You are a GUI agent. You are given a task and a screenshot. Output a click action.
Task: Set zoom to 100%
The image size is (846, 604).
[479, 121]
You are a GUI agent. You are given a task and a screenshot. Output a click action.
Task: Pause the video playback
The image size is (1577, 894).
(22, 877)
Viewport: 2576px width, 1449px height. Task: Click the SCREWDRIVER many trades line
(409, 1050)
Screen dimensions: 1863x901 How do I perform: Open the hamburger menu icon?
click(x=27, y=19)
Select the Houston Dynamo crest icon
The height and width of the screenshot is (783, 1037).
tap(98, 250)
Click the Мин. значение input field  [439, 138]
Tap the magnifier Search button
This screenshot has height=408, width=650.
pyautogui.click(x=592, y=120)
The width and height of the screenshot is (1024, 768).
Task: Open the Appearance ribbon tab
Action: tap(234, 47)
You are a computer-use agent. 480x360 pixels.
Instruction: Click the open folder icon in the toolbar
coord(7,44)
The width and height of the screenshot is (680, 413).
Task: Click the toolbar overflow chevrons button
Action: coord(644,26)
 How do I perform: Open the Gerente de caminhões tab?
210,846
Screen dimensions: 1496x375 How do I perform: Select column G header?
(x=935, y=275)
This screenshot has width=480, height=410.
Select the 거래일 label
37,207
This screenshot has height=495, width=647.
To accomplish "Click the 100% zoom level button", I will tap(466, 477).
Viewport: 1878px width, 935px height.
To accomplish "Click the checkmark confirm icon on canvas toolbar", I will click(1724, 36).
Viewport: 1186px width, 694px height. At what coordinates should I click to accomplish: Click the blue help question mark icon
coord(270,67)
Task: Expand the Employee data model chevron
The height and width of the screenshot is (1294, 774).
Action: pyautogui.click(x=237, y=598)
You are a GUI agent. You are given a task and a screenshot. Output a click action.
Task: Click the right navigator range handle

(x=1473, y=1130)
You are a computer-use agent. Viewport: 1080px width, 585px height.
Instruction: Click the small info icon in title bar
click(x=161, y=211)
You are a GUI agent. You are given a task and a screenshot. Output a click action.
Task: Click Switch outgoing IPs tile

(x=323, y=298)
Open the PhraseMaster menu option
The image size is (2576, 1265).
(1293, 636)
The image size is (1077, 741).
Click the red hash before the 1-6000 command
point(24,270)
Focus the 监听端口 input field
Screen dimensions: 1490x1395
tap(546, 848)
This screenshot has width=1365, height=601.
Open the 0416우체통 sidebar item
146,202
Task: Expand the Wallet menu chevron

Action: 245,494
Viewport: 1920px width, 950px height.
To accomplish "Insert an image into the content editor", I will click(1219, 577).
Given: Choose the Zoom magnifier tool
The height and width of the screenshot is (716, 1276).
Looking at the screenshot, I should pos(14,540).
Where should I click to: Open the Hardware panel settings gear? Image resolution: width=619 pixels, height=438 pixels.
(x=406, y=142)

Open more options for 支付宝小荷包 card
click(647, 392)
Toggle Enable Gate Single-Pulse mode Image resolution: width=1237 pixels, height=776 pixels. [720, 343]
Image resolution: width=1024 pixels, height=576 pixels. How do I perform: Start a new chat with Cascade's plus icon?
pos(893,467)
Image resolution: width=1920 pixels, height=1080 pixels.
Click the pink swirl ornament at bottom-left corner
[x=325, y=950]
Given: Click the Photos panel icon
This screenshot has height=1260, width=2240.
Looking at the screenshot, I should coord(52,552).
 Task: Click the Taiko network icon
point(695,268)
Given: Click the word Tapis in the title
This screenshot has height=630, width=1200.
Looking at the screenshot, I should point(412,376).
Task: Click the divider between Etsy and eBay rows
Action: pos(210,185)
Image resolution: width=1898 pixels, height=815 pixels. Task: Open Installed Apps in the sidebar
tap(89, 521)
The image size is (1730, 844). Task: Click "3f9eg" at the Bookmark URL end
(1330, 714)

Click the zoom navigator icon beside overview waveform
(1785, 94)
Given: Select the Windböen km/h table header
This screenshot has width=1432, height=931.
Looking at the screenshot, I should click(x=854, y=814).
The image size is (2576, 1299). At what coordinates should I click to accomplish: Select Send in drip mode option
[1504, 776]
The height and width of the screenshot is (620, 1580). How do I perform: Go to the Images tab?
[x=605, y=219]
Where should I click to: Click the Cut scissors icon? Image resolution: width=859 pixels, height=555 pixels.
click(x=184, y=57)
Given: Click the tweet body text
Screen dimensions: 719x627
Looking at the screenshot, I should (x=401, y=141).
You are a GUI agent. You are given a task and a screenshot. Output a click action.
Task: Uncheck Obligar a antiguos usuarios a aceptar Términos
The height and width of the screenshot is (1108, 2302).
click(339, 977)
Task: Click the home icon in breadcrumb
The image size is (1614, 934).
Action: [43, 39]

+++

== Problem to work on ==
Each line above with the string "field" should be reported in full.

== Solution for this exercise ==
Click the Мин. значение input field  [439, 138]
Focus the 监听端口 input field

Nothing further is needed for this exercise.